*DATA UNDER STUDY*
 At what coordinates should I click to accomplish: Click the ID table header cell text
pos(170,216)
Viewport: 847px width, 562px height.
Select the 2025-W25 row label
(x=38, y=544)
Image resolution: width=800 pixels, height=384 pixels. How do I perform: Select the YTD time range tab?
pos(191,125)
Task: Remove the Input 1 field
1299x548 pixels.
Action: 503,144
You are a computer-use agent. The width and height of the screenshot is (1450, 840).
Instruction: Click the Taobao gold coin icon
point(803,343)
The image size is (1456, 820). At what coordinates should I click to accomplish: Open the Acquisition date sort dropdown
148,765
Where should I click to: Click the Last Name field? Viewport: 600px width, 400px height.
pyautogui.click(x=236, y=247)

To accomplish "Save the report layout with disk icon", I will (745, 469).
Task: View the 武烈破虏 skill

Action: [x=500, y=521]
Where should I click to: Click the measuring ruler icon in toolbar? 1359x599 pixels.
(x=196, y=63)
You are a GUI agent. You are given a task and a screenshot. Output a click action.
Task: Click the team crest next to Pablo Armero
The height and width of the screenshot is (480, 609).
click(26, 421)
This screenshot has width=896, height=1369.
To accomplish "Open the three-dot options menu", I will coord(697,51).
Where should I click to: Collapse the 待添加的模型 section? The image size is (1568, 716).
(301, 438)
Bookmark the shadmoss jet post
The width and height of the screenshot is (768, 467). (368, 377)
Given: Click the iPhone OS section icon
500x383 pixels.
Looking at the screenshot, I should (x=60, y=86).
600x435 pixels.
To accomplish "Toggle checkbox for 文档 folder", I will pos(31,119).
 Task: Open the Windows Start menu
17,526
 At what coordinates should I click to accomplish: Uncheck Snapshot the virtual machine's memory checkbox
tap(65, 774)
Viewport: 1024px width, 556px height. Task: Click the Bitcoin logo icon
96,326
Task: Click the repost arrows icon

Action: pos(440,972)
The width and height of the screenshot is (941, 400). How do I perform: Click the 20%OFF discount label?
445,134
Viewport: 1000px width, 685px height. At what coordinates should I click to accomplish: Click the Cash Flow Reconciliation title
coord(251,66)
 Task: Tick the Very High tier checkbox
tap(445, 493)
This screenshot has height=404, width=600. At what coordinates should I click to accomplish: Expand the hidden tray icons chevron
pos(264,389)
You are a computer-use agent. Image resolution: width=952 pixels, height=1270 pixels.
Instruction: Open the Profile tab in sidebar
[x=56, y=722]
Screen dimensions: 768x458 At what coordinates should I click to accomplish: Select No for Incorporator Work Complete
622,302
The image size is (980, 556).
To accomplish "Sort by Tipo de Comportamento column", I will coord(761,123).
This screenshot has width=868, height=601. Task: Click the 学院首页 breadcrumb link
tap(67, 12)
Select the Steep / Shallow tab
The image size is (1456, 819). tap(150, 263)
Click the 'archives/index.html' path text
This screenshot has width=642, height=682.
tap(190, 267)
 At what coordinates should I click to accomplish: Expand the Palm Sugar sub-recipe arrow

*WORK REQUIRED*
Set down again, word for word, the stretch of records from the line with "The width and height of the screenshot is (941, 400)." to the line with "You are a computer-use agent. Image", both of those lines included.

*RESULT FOR THIS TASK*
The width and height of the screenshot is (941, 400). How do I perform: Click the 20%OFF discount label?
445,134
Viewport: 1000px width, 685px height. At what coordinates should I click to accomplish: Click the Cash Flow Reconciliation title
coord(251,66)
 Task: Tick the Very High tier checkbox
tap(445, 493)
This screenshot has height=404, width=600. At what coordinates should I click to accomplish: Expand the hidden tray icons chevron
pos(264,389)
You are a computer-use agent. Image resolution: width=952 pixels, height=1270 pixels.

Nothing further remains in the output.